先週のNBCセミナーでは、経済産業省(METI)による興味深い資料がイロイロ出てきた。例えば上の図。
「日本のベンチャーの課題」というタイトルで、日本の開業率・廃業率の低さと、大きく育つベンチャーが無いことを嘆いている。尤も、これは、先進国の中ではベンチャーの盛んな英米と比べているので差が際立つが、欧州大陸諸国は日本と英米の間に入ってくる。何れにせよ、日本の企業「新陳代謝」が世界最低レベルなのは間違いない。
経済が低迷する中で、これを打開するにはベンチャー企業による挑戦しかない。新たな分野に挑戦すれば、失敗する企業も当然増える訳で、これをNice Try!と称えられる文化になるかどうかが、日本経済復活の鍵と言ってもいいだろう。

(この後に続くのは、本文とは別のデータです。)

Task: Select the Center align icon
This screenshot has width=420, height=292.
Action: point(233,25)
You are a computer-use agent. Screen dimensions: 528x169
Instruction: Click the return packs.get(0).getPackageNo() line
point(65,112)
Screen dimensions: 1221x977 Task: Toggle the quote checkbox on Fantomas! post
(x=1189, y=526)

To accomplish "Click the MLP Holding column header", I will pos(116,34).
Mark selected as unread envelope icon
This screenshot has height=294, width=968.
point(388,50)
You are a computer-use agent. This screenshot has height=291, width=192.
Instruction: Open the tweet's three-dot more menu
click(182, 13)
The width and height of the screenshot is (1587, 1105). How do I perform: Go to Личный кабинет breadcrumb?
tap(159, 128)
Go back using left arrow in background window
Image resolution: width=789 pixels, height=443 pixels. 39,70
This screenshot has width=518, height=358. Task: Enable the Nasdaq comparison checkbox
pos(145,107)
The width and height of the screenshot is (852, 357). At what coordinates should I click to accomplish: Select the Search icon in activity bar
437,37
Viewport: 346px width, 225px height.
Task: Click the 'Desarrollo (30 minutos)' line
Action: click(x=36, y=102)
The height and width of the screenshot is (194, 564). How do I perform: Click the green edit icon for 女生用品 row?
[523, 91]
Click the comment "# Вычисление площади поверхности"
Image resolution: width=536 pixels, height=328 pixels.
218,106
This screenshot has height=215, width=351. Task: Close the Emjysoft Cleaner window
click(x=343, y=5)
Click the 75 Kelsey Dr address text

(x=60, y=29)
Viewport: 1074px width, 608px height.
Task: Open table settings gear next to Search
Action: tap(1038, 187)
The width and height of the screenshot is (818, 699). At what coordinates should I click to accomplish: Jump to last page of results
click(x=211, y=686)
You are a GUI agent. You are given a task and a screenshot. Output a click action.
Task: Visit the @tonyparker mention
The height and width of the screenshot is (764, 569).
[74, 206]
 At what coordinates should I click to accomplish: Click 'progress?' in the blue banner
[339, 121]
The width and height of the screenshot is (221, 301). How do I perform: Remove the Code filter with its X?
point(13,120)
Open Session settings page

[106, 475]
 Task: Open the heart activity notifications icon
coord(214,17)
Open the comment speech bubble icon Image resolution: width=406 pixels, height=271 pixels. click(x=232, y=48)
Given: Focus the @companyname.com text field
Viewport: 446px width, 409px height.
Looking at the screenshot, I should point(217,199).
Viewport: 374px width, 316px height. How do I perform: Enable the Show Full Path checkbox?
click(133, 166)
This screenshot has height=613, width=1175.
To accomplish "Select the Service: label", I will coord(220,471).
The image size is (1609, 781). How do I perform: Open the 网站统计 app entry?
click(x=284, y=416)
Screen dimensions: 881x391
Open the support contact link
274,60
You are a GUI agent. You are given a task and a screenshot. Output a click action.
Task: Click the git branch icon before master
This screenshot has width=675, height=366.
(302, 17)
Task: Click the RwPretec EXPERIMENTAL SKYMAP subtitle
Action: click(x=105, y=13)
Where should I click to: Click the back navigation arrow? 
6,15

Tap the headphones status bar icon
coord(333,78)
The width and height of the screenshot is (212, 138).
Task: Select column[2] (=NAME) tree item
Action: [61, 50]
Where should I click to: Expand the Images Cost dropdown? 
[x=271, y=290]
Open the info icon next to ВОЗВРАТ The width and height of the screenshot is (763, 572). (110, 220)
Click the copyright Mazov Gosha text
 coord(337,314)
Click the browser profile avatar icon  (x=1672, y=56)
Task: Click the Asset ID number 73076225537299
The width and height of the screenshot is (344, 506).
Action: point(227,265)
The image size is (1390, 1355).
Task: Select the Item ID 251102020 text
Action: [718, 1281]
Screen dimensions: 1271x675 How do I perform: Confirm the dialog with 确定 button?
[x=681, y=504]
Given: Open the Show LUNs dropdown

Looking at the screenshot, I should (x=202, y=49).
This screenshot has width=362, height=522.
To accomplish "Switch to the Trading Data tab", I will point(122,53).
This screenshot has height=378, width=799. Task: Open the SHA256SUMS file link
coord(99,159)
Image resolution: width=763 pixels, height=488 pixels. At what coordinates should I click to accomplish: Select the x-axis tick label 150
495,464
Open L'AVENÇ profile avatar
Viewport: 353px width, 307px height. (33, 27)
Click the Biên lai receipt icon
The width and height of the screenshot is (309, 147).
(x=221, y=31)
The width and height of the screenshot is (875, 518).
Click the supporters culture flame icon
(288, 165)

METIの「日本再興戦略」では、「開業率が廃業率を上回る状態にし、英米レベルの開廃業率10%台を目指す」と具体的な数値目標を置いた。 これを実現するため、企業のベンチャー投資促進税制として、「ベンチャー投資資金の8割を損失準備金として損金計上」出来ることになった
これはスゴイ
しかし、最も足らないのは、有望な投資先候補であり、投資資金ではない。こちらについては、中々即効策はない。起業家が増え、量が増えてこそ、質が充実してくる。長期的になるが、「教科書に起業家の話を入れる」というのは良い施策だと思ったが、これは実現するのだろうか?